From Coulouris' Distributed Systems 5ed
Chapter 18 Replication
18.1 Introduction
Increased availability: Users require services to be highly available. That is, the proportion of time for which a service is accessible with reasonable response times should be close to 100%. Apart from delays due to pessimistic concurrency control conflicts (due to data locking), the factors that are relevant to high availability are:
- server failures;
- network partitions and disconnected operation (communication disconnections that are often unplanned and are a side effect of user mobility).
To take the first of these, replication is a technique for automatically maintaining the availability of data despite server failures. If data are replicated at two or more failure-independent servers, then client software may be able to access data at an alternative server should the default server fail or become unreachable.
Network partitions (see Section 15.1) and disconnected operation are the second factor that militate against high availability.

▸ **LISTED ENTRIES**:

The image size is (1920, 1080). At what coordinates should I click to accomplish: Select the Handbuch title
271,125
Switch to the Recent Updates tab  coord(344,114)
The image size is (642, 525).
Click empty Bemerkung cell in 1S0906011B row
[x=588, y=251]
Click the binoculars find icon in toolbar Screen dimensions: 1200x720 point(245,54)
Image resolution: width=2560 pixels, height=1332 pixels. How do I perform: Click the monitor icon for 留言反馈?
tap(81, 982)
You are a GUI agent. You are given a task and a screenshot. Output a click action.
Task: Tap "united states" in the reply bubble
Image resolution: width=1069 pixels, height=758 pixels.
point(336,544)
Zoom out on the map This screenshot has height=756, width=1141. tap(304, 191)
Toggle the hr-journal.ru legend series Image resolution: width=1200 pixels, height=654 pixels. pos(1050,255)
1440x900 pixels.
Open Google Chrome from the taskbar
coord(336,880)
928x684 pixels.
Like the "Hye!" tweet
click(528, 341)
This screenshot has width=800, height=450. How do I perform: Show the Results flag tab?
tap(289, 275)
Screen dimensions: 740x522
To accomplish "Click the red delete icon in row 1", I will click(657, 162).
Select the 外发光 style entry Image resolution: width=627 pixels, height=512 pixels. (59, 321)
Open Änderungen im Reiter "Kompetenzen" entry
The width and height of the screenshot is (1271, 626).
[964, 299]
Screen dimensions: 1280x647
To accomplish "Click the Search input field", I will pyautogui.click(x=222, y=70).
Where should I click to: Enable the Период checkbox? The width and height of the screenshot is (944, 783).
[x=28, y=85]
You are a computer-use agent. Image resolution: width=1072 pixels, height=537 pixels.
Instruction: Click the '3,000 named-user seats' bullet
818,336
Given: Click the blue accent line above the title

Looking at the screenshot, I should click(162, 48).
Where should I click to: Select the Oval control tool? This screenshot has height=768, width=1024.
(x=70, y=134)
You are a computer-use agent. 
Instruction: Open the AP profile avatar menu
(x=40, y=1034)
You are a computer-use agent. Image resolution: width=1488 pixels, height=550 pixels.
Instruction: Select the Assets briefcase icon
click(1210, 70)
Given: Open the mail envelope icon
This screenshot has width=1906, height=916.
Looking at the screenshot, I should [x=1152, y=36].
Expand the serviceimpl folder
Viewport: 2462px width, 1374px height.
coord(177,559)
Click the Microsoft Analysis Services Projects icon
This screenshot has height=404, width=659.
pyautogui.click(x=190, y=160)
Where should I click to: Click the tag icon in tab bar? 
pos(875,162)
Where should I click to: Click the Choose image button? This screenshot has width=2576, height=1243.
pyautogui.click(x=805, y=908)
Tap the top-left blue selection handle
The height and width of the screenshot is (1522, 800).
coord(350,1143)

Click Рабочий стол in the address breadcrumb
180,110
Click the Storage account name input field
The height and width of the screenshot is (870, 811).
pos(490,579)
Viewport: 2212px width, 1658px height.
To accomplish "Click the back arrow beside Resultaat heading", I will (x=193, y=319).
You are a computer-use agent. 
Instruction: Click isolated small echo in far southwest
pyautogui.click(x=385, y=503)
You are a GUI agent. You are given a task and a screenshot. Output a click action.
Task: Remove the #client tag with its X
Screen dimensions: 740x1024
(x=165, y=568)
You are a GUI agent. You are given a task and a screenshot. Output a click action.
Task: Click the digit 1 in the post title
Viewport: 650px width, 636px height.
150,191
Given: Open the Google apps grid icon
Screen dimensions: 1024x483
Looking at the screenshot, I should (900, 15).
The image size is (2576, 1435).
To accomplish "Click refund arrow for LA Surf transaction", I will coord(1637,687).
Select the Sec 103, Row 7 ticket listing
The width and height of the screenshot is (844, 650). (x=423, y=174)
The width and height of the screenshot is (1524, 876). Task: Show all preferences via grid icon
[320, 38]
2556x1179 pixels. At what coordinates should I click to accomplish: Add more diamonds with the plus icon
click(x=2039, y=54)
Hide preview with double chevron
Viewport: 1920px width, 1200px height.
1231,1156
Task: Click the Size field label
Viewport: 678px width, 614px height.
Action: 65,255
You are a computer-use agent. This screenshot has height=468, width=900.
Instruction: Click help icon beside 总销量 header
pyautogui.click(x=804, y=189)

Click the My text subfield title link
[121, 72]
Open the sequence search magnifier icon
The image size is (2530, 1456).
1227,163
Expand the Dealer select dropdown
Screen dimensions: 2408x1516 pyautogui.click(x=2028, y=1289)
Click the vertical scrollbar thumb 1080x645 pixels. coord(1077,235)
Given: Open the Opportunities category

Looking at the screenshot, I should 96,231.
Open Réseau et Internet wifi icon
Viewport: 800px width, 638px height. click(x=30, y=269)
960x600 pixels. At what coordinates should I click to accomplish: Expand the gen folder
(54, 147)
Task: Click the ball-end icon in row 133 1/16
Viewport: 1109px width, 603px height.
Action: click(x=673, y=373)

▸ **TASKS**:
1. In the replication text, which two factors relevant to high availability are listed besides delays from pessimistic concurrency control conflicts?
2. Reproduce everything in the replication text from "From Coulouris' Distributed" down to "of user mobility).".

▸ **SET OF ANSWERS**:
1. Server failures, and network partitions and disconnected operation.

2.
From Coulouris' Distributed Systems 5ed
Chapter 18 Replication
18.1 Introduction
Increased availability: Users require services to be highly available. That is, the proportion of time for which a service is accessible with reasonable response times should be close to 100%. Apart from delays due to pessimistic concurrency control conflicts (due to data locking), the factors that are relevant to high availability are:
- server failures;
- network partitions and disconnected operation (communication disconnections that are often unplanned and are a side effect of user mobility).